**RECORDS FOR THE EXERCISE:**

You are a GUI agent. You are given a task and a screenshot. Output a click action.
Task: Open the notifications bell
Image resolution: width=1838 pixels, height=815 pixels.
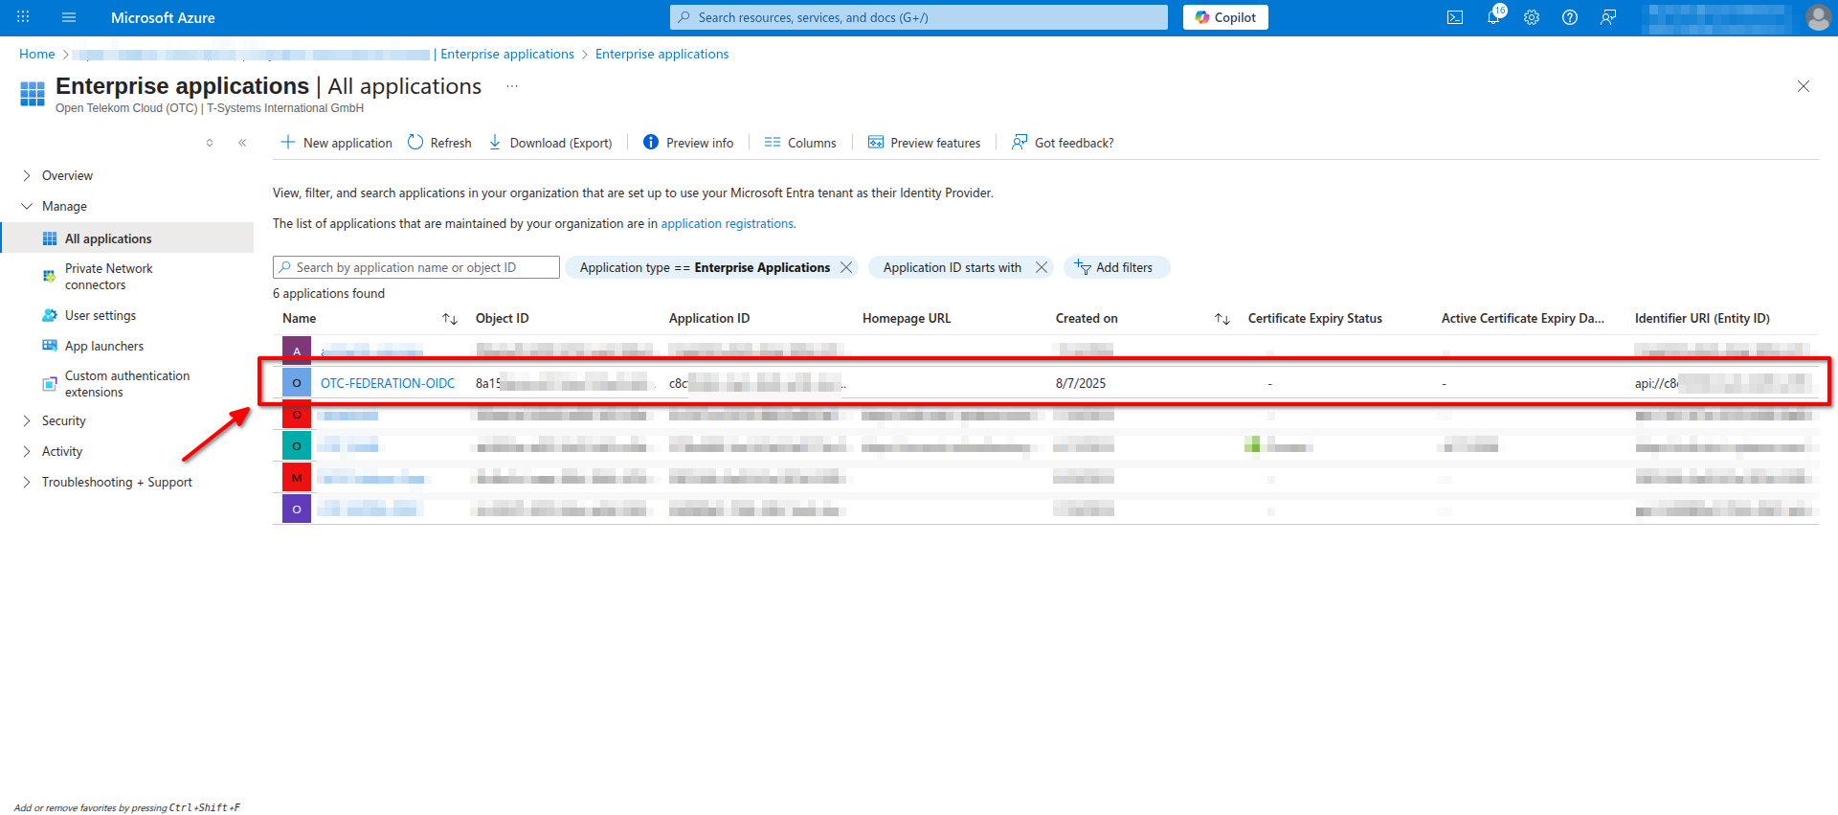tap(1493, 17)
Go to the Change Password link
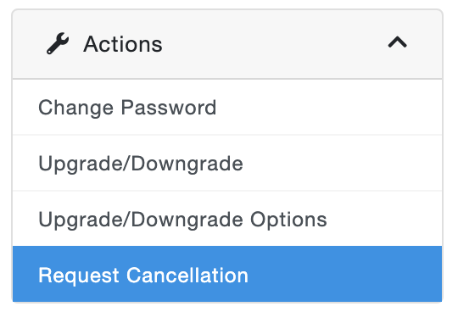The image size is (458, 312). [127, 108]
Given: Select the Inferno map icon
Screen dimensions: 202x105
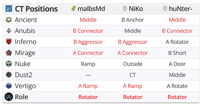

* * *

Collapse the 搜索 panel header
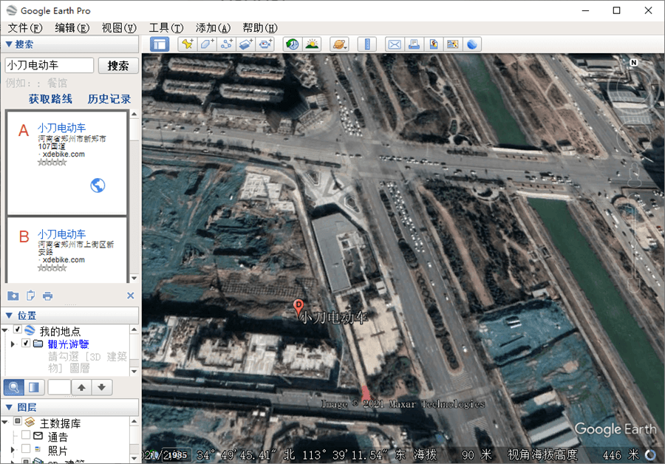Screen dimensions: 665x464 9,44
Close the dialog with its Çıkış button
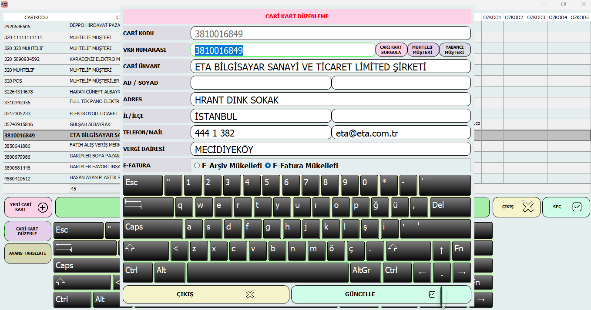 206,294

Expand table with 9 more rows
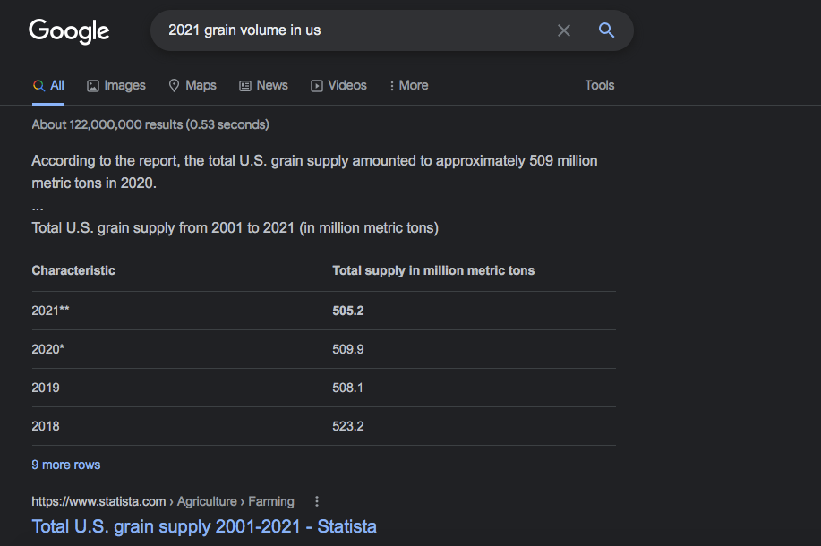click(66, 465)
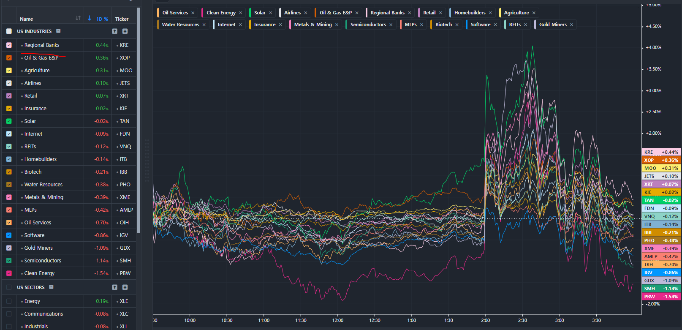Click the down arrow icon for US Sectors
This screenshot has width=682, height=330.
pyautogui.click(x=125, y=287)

---

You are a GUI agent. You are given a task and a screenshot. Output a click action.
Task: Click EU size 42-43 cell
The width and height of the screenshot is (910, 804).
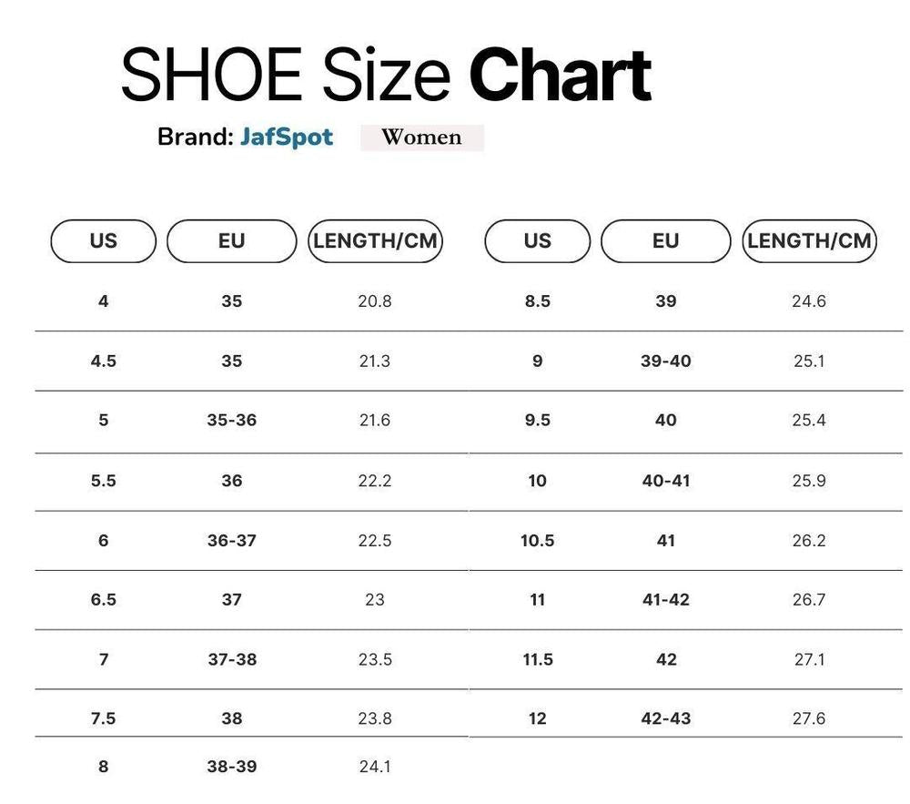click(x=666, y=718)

**PROBLEM DETAILS:** With the pictures omitted, copy exactly the lines of the listing above starting at the line containing "Task: Open the notifications bell" and ending at the line containing "Screen dimensions: 202x105", both included.

**RESULT OF THE TASK:**
Task: Open the notifications bell
Image resolution: width=1838 pixels, height=815 pixels.
tap(1493, 17)
Go to the Change Password link
The image size is (458, 312). [127, 108]
Given: Select the Inferno map icon
Screen dimensions: 202x105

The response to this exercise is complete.